- YOUR INSTRUCTIONS
Produce word for word the lines of the data below running from the one that has "Instruction: Click the orange" to the one that has "Select the Additional", inclusive, and no others.

(Records drawn from a dataset)
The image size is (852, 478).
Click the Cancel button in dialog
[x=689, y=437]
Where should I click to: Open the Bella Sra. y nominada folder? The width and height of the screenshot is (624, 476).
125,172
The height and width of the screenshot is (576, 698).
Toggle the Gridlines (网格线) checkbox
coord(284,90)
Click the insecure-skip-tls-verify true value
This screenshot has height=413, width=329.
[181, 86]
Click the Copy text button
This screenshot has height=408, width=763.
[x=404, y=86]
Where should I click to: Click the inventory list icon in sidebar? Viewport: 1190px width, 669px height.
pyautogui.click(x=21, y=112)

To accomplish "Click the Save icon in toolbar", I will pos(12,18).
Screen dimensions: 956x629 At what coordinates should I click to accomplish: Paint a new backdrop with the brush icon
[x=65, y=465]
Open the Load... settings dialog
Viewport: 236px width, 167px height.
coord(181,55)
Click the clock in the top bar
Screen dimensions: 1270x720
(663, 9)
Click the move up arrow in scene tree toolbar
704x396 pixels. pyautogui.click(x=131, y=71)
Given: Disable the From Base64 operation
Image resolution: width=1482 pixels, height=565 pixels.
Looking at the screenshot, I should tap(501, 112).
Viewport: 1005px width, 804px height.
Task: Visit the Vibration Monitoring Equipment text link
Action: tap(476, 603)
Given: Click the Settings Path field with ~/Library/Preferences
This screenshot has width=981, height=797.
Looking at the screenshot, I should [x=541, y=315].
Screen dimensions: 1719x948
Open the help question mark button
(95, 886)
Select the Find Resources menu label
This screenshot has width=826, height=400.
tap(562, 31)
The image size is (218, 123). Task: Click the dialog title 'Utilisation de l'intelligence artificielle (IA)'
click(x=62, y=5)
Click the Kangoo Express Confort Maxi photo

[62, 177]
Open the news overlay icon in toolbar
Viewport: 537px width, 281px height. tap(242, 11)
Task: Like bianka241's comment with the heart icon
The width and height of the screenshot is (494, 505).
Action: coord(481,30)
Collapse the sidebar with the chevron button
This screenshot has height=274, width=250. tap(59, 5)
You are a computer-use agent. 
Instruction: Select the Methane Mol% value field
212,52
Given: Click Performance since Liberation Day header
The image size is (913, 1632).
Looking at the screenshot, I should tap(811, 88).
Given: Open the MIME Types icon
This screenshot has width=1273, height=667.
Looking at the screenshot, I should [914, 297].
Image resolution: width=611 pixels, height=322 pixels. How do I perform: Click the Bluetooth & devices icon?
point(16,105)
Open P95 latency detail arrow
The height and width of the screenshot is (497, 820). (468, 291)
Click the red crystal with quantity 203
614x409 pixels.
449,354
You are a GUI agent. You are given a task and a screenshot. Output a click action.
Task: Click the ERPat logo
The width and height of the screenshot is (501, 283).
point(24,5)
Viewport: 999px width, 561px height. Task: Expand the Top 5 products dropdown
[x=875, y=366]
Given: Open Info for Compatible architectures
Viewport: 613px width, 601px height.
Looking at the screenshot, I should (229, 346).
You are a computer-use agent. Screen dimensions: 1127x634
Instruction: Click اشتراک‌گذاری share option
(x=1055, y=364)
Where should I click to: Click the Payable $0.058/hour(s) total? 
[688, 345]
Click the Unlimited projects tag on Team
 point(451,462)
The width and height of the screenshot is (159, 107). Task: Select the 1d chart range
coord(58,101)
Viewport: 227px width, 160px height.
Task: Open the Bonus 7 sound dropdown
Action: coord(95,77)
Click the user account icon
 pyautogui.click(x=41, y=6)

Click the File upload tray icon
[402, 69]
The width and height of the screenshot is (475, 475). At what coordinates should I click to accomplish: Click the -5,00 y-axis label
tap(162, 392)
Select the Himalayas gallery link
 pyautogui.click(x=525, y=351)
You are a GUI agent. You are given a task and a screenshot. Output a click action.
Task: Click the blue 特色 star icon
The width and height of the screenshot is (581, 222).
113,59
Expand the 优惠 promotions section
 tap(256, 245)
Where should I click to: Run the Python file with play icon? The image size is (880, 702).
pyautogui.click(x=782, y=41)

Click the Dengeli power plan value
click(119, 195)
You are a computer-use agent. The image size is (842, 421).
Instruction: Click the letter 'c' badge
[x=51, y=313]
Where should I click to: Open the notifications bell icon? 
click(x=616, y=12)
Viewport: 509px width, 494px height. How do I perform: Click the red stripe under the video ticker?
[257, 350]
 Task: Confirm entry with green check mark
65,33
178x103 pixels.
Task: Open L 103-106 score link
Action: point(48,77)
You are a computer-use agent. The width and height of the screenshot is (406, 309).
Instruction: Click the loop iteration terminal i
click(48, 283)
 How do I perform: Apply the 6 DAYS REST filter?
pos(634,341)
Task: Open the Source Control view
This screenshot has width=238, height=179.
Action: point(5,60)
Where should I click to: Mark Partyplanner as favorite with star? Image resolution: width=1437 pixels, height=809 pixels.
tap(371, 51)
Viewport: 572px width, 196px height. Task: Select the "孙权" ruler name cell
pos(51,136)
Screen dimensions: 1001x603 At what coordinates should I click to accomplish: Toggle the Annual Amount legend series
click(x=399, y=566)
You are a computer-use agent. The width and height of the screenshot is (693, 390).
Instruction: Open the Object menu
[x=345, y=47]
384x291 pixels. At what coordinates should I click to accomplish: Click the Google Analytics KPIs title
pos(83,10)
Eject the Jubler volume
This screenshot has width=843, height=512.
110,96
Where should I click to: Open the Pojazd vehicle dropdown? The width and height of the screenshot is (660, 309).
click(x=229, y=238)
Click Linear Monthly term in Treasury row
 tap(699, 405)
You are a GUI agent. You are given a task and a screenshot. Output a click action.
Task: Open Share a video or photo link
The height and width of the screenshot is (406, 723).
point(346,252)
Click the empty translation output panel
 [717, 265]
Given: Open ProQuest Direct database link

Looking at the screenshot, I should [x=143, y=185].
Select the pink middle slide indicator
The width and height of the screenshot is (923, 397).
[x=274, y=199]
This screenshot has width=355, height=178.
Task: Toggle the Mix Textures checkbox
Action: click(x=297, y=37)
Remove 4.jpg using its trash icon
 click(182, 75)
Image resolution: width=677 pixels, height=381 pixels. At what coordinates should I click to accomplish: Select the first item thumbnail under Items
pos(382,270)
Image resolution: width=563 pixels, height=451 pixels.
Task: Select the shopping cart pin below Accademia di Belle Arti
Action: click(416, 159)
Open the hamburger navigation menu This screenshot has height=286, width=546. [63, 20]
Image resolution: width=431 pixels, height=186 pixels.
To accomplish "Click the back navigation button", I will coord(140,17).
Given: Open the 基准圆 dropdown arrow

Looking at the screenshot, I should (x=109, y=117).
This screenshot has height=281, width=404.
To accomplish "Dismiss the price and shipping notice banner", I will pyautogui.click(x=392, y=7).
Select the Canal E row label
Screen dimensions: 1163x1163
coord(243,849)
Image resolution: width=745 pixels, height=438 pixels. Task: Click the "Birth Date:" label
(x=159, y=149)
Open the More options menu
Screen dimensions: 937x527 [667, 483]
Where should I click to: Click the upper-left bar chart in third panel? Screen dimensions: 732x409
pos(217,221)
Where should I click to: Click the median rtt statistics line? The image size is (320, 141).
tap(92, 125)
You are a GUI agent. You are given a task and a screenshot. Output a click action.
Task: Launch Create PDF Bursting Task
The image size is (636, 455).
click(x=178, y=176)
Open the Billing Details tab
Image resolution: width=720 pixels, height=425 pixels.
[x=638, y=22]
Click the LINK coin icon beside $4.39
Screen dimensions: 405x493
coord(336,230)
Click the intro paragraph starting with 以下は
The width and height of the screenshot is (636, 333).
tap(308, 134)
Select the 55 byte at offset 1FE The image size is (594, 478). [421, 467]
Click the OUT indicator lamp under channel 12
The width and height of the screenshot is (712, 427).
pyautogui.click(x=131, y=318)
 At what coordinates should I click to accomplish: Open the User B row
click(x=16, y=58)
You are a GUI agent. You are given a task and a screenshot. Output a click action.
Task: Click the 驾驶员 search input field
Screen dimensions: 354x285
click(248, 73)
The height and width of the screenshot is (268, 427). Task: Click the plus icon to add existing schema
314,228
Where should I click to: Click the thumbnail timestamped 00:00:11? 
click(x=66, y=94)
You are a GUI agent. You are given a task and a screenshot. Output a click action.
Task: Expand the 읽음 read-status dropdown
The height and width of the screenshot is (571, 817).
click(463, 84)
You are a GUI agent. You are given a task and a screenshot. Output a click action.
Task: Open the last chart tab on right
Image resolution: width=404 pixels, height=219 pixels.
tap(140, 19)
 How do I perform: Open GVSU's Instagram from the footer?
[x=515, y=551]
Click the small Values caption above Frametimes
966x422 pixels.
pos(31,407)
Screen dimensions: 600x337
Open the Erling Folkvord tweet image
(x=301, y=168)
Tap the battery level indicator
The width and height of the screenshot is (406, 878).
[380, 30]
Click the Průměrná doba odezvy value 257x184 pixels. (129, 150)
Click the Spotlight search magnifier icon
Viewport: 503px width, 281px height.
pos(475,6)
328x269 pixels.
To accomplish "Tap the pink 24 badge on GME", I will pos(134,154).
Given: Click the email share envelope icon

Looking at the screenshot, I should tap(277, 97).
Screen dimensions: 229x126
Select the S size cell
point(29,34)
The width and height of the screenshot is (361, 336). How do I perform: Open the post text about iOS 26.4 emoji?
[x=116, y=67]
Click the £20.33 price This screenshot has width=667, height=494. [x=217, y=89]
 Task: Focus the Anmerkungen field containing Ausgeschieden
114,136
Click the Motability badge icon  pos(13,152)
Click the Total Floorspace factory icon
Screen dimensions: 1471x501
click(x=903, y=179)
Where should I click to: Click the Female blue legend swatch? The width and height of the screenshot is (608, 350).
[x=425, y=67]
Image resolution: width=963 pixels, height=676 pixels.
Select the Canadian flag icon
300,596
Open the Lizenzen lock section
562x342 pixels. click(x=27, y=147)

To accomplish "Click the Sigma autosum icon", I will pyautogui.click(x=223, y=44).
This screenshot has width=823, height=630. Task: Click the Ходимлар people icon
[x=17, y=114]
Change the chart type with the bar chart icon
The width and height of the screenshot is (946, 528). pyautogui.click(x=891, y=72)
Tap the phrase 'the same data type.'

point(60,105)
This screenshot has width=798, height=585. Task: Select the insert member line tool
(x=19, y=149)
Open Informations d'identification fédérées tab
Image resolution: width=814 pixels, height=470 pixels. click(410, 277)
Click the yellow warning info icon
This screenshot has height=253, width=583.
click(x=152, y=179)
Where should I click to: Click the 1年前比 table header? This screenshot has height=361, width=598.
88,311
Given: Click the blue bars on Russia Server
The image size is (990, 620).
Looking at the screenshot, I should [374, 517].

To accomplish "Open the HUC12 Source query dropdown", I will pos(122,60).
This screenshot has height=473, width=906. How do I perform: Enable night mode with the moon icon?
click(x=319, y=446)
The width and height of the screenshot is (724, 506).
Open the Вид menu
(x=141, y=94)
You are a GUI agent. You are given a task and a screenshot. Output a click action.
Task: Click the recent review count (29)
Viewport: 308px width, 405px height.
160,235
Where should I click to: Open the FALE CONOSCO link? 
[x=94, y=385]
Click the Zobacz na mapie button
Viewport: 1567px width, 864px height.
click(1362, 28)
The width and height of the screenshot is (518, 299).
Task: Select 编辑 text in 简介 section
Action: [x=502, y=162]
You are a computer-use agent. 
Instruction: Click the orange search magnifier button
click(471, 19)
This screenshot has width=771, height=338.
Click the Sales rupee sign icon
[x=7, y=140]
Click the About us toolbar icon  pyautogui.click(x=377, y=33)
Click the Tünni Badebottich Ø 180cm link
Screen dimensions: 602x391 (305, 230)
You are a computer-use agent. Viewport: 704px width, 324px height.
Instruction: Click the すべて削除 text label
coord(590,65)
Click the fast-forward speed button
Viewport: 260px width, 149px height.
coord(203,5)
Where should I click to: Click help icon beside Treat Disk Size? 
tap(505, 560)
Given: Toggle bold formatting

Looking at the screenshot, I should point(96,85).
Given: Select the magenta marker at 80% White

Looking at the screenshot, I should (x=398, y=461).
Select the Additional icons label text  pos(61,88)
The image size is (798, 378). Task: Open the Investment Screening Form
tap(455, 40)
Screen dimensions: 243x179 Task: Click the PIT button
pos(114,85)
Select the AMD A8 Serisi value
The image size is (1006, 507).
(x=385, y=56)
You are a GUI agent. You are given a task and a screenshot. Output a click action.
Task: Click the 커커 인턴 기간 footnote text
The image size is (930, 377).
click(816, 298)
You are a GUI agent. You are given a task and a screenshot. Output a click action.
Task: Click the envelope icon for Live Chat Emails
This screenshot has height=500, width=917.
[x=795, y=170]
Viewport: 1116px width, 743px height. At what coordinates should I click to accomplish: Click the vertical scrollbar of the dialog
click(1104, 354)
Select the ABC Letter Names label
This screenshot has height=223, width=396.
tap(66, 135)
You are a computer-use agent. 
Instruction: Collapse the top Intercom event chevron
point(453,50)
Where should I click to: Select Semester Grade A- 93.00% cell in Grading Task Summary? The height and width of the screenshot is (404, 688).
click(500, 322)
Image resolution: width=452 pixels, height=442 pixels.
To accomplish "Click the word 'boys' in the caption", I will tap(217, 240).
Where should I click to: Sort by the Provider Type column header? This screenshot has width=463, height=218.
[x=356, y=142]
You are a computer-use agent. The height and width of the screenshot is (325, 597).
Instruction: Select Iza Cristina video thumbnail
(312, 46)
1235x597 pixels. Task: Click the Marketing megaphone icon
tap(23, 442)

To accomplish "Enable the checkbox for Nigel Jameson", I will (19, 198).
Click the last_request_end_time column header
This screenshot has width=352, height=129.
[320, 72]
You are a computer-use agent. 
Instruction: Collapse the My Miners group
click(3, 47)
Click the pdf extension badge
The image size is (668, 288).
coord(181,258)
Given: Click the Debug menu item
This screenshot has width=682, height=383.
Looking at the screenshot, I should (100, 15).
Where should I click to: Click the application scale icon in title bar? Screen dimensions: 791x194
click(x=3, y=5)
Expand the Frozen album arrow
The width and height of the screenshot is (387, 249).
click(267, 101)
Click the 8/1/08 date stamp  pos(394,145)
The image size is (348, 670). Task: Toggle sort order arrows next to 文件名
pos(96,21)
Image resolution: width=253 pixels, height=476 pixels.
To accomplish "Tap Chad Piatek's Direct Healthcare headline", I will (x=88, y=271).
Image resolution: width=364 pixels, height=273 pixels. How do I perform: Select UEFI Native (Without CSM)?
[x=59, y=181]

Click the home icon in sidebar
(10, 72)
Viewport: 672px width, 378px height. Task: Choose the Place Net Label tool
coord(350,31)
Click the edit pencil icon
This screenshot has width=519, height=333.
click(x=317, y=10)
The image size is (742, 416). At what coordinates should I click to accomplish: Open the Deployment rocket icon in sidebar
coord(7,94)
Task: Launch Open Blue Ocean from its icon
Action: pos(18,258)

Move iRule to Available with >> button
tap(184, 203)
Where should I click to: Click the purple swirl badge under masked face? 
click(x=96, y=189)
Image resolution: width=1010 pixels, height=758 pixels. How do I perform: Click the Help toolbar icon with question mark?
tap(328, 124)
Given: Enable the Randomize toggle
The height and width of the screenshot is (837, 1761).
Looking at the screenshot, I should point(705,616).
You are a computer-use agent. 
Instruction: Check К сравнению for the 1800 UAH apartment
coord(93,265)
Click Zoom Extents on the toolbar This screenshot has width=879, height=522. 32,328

- ANSWER
Instruction: Click the orange search magnifier button
click(471, 19)
This screenshot has width=771, height=338.
Click the Sales rupee sign icon
[x=7, y=140]
Click the About us toolbar icon  pyautogui.click(x=377, y=33)
Click the Tünni Badebottich Ø 180cm link
Screen dimensions: 602x391 (305, 230)
You are a computer-use agent. Viewport: 704px width, 324px height.
Instruction: Click the すべて削除 text label
coord(590,65)
Click the fast-forward speed button
Viewport: 260px width, 149px height.
coord(203,5)
Where should I click to: Click help icon beside Treat Disk Size? 
tap(505, 560)
Given: Toggle bold formatting

Looking at the screenshot, I should point(96,85).
Given: Select the magenta marker at 80% White

Looking at the screenshot, I should (x=398, y=461).
Select the Additional icons label text  pos(61,88)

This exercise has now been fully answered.